Chapters 5 to 10. 10 relate to: The Purification of the Camp, chs. 5 and 6; The Provision for Service, chs. 7 and 8; and The Prospect of Advance, chs. 9 to 10. 10.
The need for purity in the camp is emphasized by the fact that anyone who suffered from a discharge of any kind, or who was ceremonially unclean because of contact with a dead body, was put out of the camp, for it must be remembered that the camp was the place “in the midst whereof I dwell”, 5. 1-3. The presence of the Lord can only be realized and enjoyed as discipline is maintained in the house of God, and this involves the corporate judgment of evil. It is the prerogative of every member of a family to enjoy its privileges, but it is also the responsibility of every member to be subject to its discipline. Though it is not for any man to judge another’s motives, the church may be required to judge his ways, 1 Cor. 5. 12, 13.
The remainder of chapter 5 deals with the trespass of individuals and their self-judgment, confession and restitution. It was not only incumbent upon the trespasser to confess his sin, but to “recompense his trespass” with the principal and an addition of a fifth part, 5. 5-10. It is of paramount importance that confession is accompanied by the practical evidence of sincerity. Communion with unconfessed sin on the conscience is a moral impossibility. Paul considered it a necessary exercise “to have always a conscience void of offence towards God, and toward men”, Acts 24. 16.
The chapter concludes with the peril of “jealousy” between husband and wife, and the ritual of “holy water”, 5. 17. Where suspicion and jealousy exist there can be no intimate fellowship; only as the evidence of such sin is brought to light and judged is restoration possible.
Chapter 6 describes the vow of the Nazarite, 6. 1-21, and the priestly blessing, 6. 22-27. The path of the Nazarite was one of complete devotedness to God, and was expressed in three ways: firstly, by abstinence from wine and strong drink and all that emanated from the grapevine even to the seeds and skins; secondly, hair and beard were to remain uncut, and thirdly, contact with a dead body was forbidden. The Nazarite must consequently surrender all earthly distractions, human dignity and rights, and keep himself from contact with the defiling influence of death, for “all the days of his separation he is holy unto the Lord”, 6. 8. If however by any means he became defiled, there was provision for him, though the days lost were never regained and he was required to make a new start, 6. 12. When communion with the Lord is broken, spiritual progress can only be resumed by returning to the place where the break first occurred.

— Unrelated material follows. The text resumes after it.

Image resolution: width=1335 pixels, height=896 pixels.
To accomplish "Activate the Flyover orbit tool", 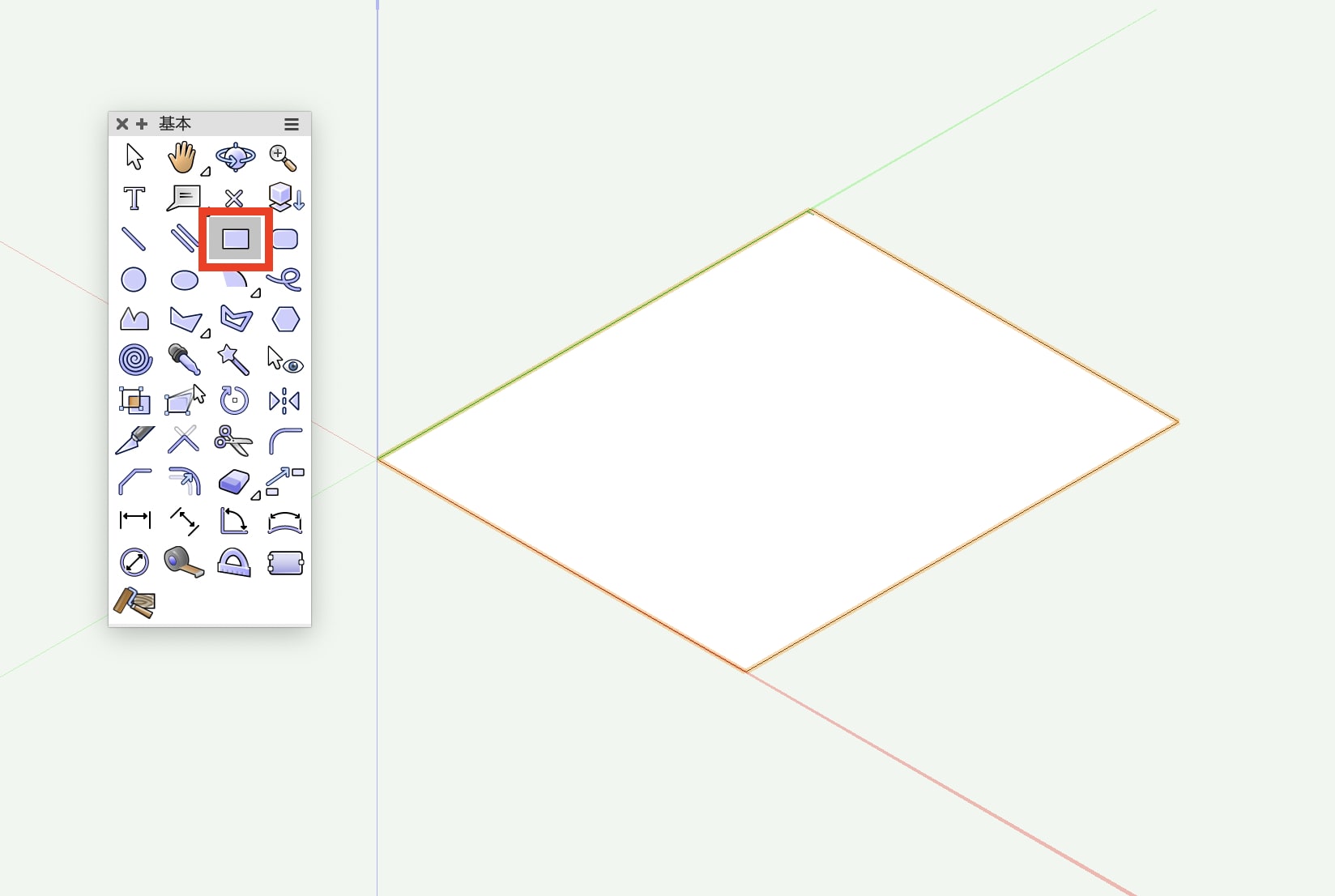I will coord(236,157).
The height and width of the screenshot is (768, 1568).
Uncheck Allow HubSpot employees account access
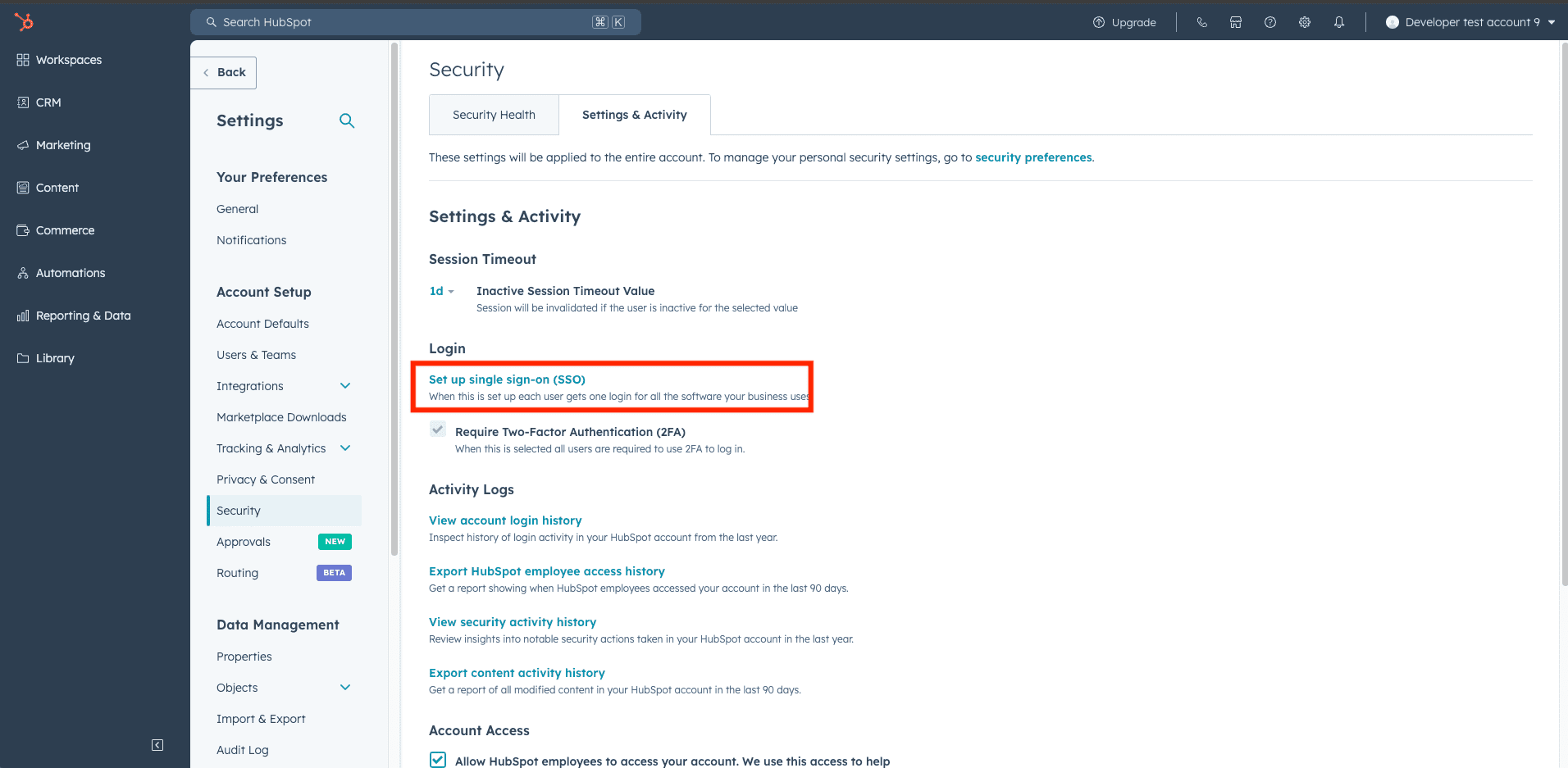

The chapter concludes with the priestly benediction, 6. 22-27. With the camp duly planned and purified, Jehovah could pronounce His blessing upon the congregation, so “they shall put my name upon the children of Israel; and I will bless them”, 6. 27. Three pairs of blessings are enunciated: the first expresses the source of the blessing and God’s love; the second, the channel and God’s grace, and the third, the experience and God’s fellowship. The New Testament counterpart is found in Paul’s benediction to the saints at Corinth, “The grace of our Lord Jesus Christ, and the love of God, and the communion of the Holy Spirit, be with you all”, 2 Cor. 13. 14.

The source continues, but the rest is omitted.